> PASSAGE GIVEN:
******
Precautions may be taken during cementing operations to determine optimal pumping pressures for each well section. Determining an optimal cement pumping pressure requires compromise between an upper limit based on surrounding formation fracture pressure and a lower limit based on a minimum pumping pressure to ensure complete and proper cement distribution. For example, in considering the upper limit, excessive pumping pressure (e.g., greater than the fracture pressure of the surrounding formation) may create fractures in a surrounding formation, which may lead to fluid losses through the generated cracks. When considering the lower limit, the pressure and corresponding flow rate of the cement must be high enough to ensure sufficient displacement of cement across the entire well before cement thickening. In many cases, high cement pump rate is preferred, particularly in formations where high fracture pressures are present and in casing cementing operations. High cement pump rates can reduce the overall duration of cementing operations, reduce costs, and, in some cases, improve quality of cementing operations due to better cement mixing and distribution around the casing.
This summary is provided to introduce a selection of concepts that are further described below in the detailed description. This summary is not intended to identify key or essential features of the claimed subject matter, nor is it intended to be used as an aid in limiting the scope of the claimed subject matter.
In one aspect, embodiments disclosed herein relate to a pipe section. The pipe section may include a tubular body having a wall defining an interior flow path extending axially through the tubular body and a turbine assembly assembled to a first portion of the wall. The turbine assembly may include a link rod extending through the wall, from an interior of the tubular body to an exterior of the tubular body, an inner turbine mounted on the link rod in the interior of the tubular body, wherein the inner turbine is rotatable about the link rod, and an outer impeller mounted on the link rod at the exterior of the tubular body, wherein the outer impeller is rotatable about the link rod. The pipe section may further include a protective shield disposed around the outer impeller.
******
> WHAT IS ASKED:
Using the passage on cement pumping above, answer:
1. What sets the upper limit on cement pumping pressure?
2. Where is the inner turbine mounted?
3. What may be placed around the outer impeller?
******
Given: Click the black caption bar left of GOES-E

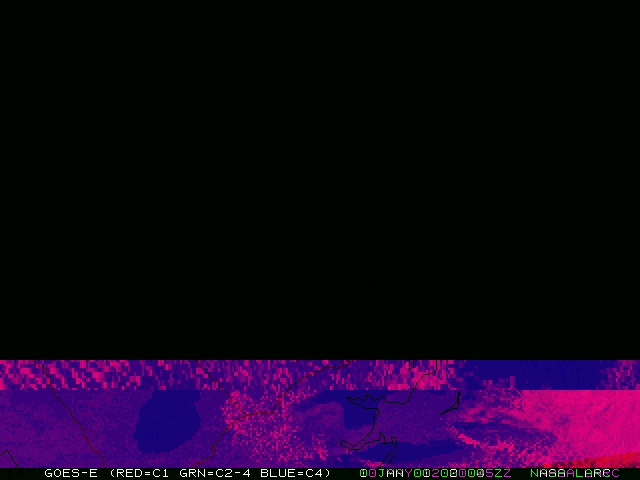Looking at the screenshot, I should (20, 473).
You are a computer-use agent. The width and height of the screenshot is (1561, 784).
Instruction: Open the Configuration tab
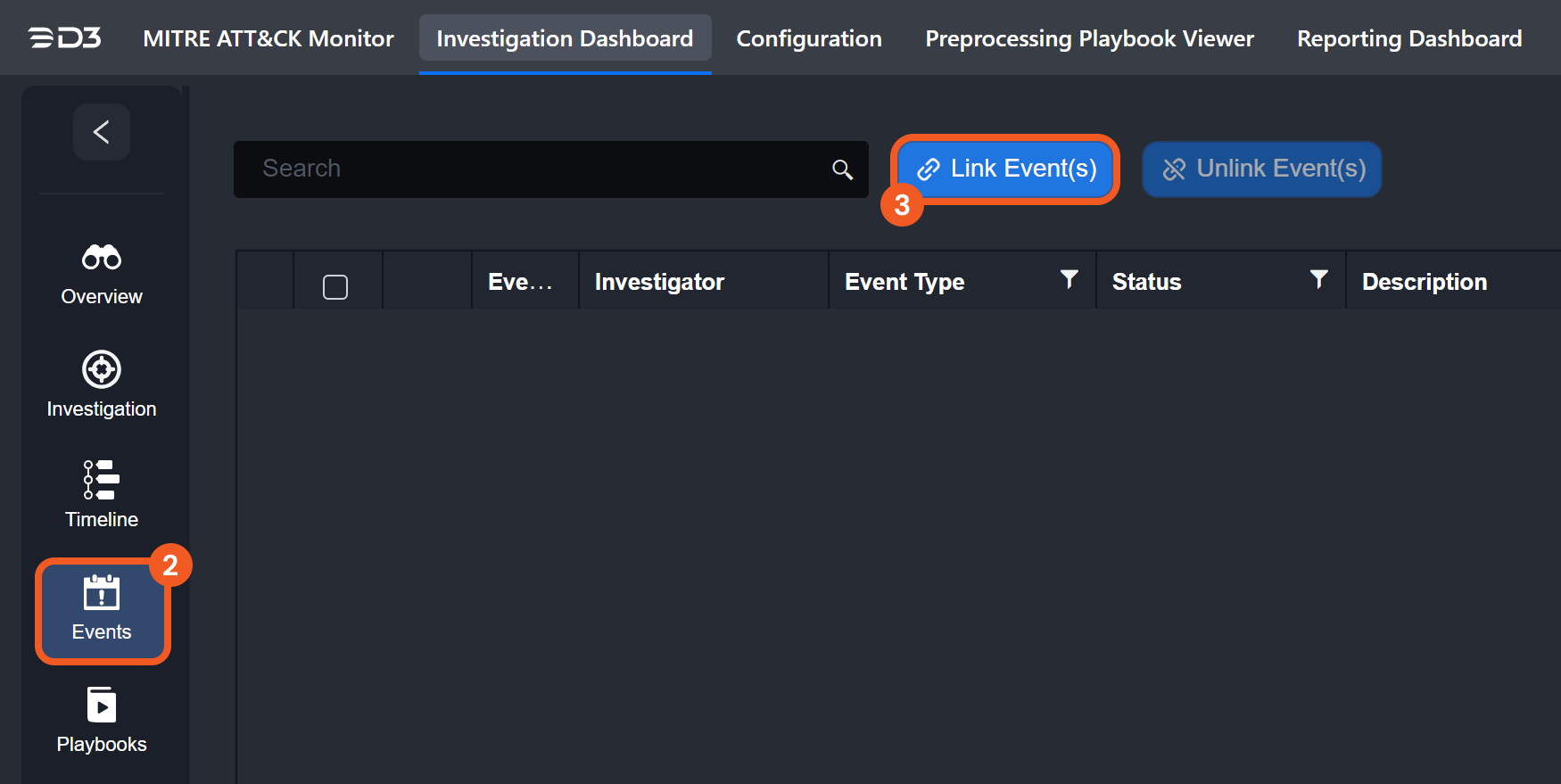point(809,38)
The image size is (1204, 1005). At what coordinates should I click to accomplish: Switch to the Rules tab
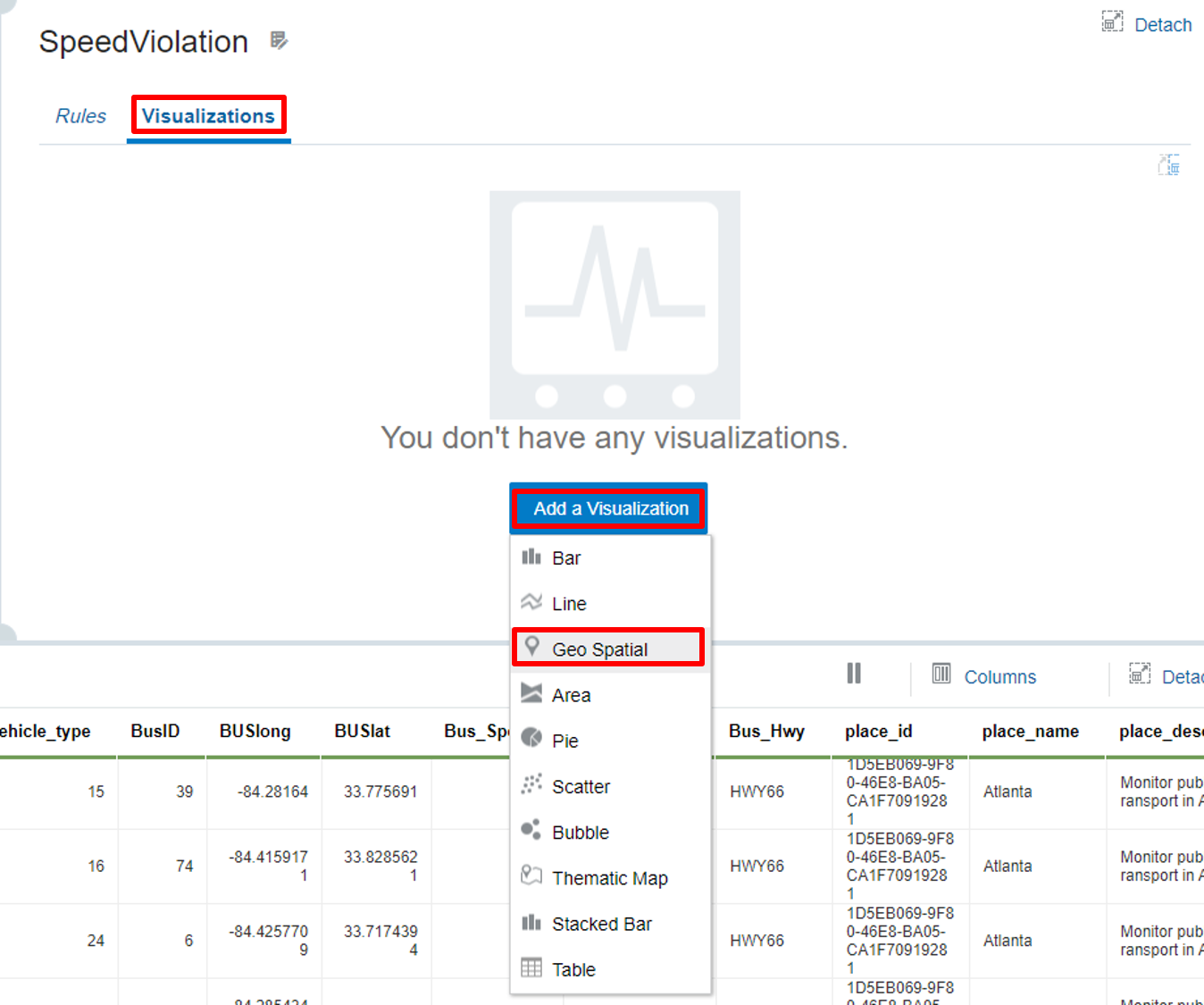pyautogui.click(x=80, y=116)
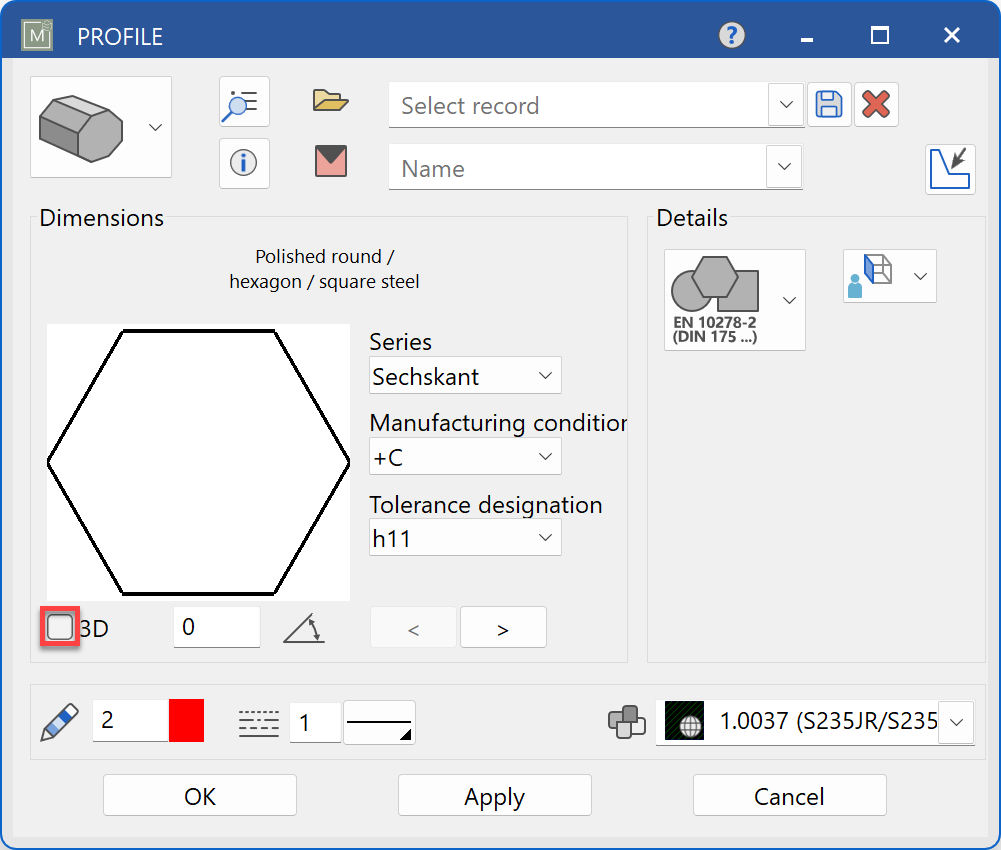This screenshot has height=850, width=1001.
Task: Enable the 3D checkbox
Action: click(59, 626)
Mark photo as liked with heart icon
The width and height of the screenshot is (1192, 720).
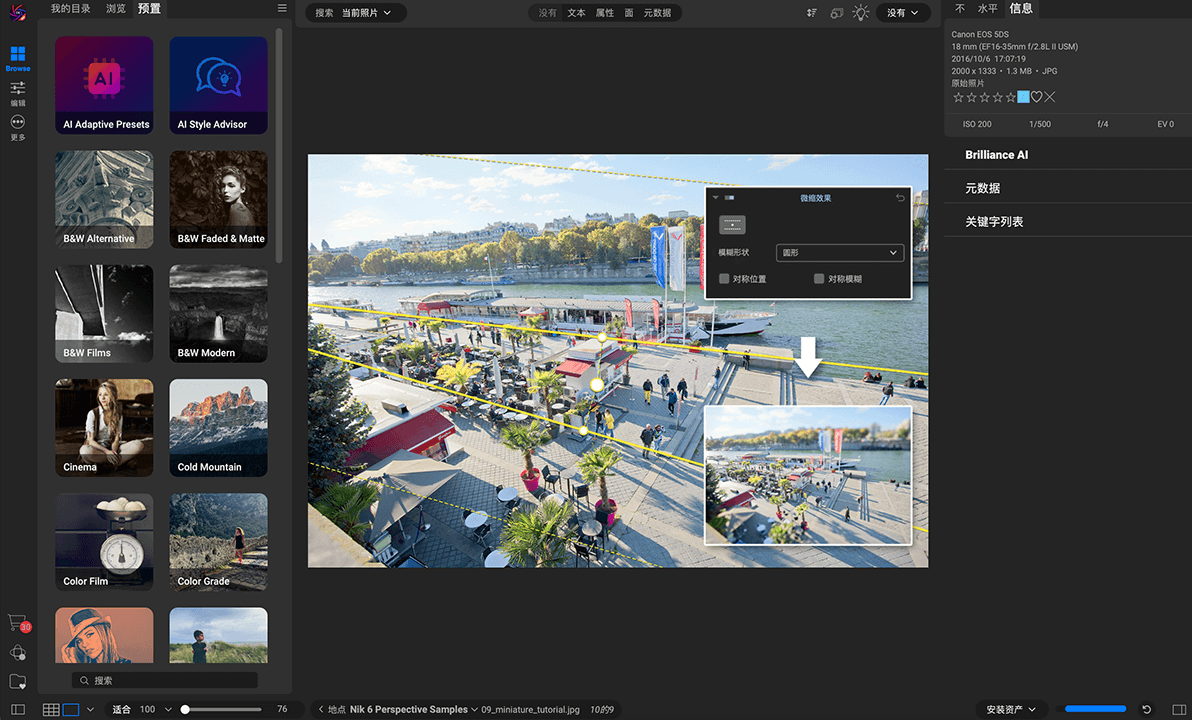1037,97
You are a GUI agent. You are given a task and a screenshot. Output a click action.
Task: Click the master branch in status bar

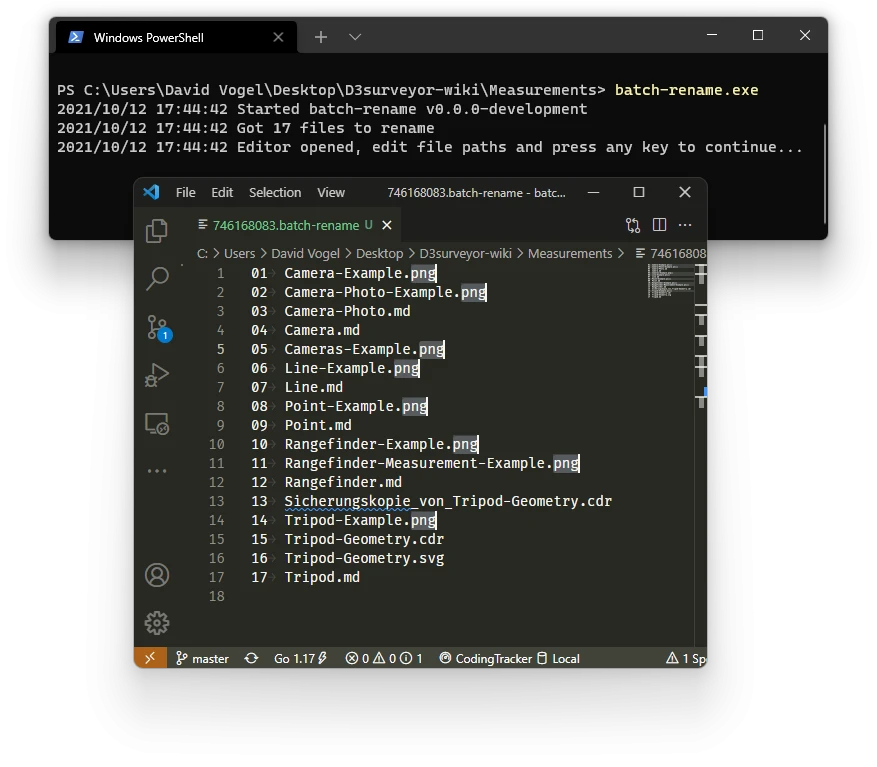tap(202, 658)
******
> WORKED SOLUTION:
1. The fracture pressure of the surrounding formation.
2. On the link rod, in the interior of the tubular body.
3. A protective shield.